YLI Feature Corpus

YLI Corpus Logo

The YLI Feature Corpus

The YLI Feature Corpus includes audio, visual, and motion features commonly used in multimedia analysis and research, computed on each of the images and videos in the Yahoo Flickr Creative Commons 100 Million (YFCC100M) dataset. The goal of the YLI is to enable multimedia researchers using the YFCC100M to focus on advancing science, rather than spending time and compute power all extracting the same features. The features are identified using MD5 hashes that can be used to link them with the original media and with the YFCC100M metadata.

This page provides details about how the features were computed and how they are organized on the Amazon Web Services (AWS) Public Data Sets platform.

Jump to:
Overview of the YLI Feature Corpus
Audio Features for Videos: MFCCs, Kaldi, SAcC
Image Features for Static Images: LIRE, Gist, SIFT
Keyframe Image Features for Videos: LIRE, Gist, SIFT, CaffeNet

This page contains information about features in the YLI Corpus ONLY! For additional feature sets, see the Other Feature Corpora page.

Sample image: Stars over snow

Overview of the YLI Feature Corpus

The YLI Feature Corpus is a work in progress; new features become available on a regular basis. Features currently available for (almost) all of the images and videos in the YFCC100M include:

  • Visual features computed for static images: LIRE features (auto color correlogram, basic features, CEDD, color layout, edge histogram, fuzzy color and texture histogram (FCTH), fuzzy opponent histogram, Gabor features, joint histogram, joint opponent histogram, scalable color, simple color histogram (RGB), and Tamura texture), Gist features, and SIFT features (scale-invariant feature transform)
  • Visual features computed for keyframes from videos: LIRE features
  • Audio features computed for audio tracks from videos: MFCC20s (mel frequency cepstral coefficients), Kaldi pitch, SAcC pitch (subband autocorrelation classification)
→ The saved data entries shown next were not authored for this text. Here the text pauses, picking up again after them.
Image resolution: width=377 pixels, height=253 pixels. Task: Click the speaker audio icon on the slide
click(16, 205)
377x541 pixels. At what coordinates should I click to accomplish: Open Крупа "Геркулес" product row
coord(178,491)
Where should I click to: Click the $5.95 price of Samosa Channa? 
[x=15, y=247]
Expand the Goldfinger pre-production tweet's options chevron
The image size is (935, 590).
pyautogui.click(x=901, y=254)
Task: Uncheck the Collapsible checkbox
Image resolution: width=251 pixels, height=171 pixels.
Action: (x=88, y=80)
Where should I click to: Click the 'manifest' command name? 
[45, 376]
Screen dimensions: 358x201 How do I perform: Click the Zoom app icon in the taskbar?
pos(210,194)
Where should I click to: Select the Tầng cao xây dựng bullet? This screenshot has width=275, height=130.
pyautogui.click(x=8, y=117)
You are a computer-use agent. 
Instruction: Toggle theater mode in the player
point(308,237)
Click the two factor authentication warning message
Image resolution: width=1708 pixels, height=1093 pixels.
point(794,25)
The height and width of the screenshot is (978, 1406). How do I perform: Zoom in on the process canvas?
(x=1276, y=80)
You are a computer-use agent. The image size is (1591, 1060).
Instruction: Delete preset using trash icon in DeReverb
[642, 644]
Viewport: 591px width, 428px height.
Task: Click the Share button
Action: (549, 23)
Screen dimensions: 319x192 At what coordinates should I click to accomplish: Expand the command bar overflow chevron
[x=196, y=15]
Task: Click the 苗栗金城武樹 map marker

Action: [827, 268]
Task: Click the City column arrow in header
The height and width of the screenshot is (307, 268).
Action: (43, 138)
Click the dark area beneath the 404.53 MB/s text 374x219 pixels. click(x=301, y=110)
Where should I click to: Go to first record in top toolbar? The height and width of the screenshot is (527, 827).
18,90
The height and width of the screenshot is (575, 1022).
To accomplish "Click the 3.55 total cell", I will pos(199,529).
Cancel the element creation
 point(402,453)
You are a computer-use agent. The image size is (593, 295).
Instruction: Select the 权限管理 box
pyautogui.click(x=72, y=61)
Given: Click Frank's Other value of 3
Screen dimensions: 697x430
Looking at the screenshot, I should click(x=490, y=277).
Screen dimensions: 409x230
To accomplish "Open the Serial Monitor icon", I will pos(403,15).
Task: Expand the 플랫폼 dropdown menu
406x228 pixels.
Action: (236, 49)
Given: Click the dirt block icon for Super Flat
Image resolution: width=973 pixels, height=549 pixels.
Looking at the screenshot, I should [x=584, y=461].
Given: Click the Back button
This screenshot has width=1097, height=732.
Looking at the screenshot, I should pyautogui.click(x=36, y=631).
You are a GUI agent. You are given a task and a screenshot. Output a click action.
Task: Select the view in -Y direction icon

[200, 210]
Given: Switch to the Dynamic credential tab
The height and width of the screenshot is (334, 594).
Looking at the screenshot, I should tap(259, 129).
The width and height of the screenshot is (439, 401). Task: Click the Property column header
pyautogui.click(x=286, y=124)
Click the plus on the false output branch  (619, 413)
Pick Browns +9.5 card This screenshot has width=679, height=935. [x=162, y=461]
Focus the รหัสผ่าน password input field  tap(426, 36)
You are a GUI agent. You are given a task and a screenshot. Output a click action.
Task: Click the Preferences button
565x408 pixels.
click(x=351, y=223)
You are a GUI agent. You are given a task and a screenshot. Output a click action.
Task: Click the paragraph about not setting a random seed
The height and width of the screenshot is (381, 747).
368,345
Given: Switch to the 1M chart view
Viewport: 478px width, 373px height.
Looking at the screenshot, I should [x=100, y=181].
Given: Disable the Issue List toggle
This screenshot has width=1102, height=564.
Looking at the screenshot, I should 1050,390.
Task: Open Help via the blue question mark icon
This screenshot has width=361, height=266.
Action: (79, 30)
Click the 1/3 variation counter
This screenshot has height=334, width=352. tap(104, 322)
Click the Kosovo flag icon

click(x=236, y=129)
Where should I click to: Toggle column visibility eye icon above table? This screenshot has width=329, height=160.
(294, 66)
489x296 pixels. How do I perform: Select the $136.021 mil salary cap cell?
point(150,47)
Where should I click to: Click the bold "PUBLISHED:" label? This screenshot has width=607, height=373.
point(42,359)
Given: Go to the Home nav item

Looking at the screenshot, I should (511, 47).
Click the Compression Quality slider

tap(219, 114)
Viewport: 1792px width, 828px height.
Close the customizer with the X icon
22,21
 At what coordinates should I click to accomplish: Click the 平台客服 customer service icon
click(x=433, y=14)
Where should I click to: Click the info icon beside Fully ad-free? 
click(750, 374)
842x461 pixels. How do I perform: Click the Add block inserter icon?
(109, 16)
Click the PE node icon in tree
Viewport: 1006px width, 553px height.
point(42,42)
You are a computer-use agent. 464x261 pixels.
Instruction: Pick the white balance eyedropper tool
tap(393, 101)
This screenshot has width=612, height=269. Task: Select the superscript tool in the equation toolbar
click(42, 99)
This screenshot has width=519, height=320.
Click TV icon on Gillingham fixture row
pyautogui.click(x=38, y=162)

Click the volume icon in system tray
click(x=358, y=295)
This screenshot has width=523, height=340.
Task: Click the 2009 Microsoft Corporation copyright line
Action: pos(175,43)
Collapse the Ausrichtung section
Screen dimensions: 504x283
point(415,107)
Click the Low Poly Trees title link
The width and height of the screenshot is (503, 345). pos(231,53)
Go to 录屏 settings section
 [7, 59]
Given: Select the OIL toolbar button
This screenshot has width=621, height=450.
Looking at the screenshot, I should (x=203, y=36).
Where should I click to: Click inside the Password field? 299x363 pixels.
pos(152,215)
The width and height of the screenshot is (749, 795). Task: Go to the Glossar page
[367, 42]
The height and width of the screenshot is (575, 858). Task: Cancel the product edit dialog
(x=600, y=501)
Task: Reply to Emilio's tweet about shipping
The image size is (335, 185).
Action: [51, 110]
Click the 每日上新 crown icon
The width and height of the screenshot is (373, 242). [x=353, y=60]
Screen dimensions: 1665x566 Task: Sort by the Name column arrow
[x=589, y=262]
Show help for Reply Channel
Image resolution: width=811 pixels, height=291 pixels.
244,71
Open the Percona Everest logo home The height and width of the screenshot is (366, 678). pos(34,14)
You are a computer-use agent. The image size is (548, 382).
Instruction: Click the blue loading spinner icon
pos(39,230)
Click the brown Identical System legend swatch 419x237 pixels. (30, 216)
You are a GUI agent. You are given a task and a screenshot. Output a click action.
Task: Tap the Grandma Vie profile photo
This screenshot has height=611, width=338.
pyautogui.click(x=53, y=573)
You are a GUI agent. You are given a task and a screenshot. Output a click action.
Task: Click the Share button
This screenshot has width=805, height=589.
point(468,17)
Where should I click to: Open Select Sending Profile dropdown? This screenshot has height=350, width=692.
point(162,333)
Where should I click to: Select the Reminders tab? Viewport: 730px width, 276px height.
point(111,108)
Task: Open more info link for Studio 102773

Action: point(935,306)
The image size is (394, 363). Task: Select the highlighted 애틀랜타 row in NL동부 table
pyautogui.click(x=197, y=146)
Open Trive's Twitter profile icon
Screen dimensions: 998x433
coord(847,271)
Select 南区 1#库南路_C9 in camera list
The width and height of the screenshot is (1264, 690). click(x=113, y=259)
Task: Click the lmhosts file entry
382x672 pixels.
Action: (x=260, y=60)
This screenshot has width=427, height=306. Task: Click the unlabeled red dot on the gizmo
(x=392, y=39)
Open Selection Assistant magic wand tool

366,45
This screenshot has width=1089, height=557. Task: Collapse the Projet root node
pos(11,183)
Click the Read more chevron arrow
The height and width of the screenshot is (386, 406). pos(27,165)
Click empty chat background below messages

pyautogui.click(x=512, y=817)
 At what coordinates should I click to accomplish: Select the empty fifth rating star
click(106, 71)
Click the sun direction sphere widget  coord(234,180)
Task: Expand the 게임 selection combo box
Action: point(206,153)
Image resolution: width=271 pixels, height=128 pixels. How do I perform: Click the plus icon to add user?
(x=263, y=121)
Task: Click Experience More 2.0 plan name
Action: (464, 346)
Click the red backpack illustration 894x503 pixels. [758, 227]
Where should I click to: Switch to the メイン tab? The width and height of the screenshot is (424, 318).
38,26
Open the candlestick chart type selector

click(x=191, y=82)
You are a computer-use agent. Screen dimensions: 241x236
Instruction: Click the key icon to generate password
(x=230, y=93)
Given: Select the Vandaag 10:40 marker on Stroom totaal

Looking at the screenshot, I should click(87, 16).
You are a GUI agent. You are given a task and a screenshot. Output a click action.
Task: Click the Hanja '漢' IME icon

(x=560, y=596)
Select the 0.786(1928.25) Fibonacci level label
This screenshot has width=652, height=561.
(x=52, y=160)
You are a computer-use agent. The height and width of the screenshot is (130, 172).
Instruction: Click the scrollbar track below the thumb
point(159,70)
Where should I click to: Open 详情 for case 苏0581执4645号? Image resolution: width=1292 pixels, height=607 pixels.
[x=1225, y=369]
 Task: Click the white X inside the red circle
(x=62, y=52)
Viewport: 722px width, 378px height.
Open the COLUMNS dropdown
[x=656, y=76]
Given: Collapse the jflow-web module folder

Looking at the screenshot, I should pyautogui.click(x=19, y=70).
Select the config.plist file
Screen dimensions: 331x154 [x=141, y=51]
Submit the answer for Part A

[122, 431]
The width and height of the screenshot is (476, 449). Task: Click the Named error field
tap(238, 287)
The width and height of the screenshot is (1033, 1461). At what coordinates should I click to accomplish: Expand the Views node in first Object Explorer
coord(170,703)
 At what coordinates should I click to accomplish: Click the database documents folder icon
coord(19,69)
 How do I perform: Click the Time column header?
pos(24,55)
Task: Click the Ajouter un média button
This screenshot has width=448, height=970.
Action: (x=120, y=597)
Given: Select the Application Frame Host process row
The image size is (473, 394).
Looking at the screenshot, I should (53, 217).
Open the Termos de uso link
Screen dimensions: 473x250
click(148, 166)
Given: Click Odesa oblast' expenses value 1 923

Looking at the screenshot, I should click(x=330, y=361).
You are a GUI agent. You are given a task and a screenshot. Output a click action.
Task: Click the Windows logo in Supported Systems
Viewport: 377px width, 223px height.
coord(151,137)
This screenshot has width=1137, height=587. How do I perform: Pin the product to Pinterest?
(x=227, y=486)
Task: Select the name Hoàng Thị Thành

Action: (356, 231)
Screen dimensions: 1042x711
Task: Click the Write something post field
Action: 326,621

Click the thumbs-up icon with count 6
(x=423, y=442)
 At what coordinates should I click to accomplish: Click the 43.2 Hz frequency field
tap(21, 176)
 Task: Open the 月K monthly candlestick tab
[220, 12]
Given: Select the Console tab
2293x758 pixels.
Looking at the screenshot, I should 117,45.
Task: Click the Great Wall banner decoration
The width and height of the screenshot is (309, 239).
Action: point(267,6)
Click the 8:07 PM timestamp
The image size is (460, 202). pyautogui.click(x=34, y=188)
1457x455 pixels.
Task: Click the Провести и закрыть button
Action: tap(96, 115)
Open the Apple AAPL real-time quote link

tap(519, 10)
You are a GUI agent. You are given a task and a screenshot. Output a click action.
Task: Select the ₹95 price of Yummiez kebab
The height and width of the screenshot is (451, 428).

We are currently in the process of adding Gist and SIFT features for video keyframes. Other features under consideration include CaffeNet/AlexNet features for images and keyframes, and dense-trajectory and optical-flow motion features for videos.

Important Caveat: The feature sets are not complete at this time, as we were initially unable to download some of the images and videos. In addition, some images were downloaded incorrectly, resulting in invalid features. However, we have obtained most of the remainder of the media files and will be working on computing or recomputing features for them. (Because of the timing of the metadata and media-file collection processes, a very small percentage of the original images and videos are not available at all; we will not be able to provide features for those items at all.) Details about what’s missing for each type of feature are below.

Full Corpus vs. Subsets: For researchers who only want to work with specific annotated subcorpora (YLI-MED or YLI-GEO), we are releasing separate features bundles for just those subcorpora. The explanations below about how features were computed and organized apply to the subcorpus feature bundles as well as to the YLI corpus as a whole, which includes features for (almost) all of the images and videos in YFCC100M.

Public-Domain License: The feature sets in the YLI Corpus are licensed under Creative Commons 0, meaning they are in the public domain and free for any use. (Use of the original YFCC100M metadata and media is subject to the Creative Commons licenses chosen by the uploaders.) However, we do appreciate credit as indicated.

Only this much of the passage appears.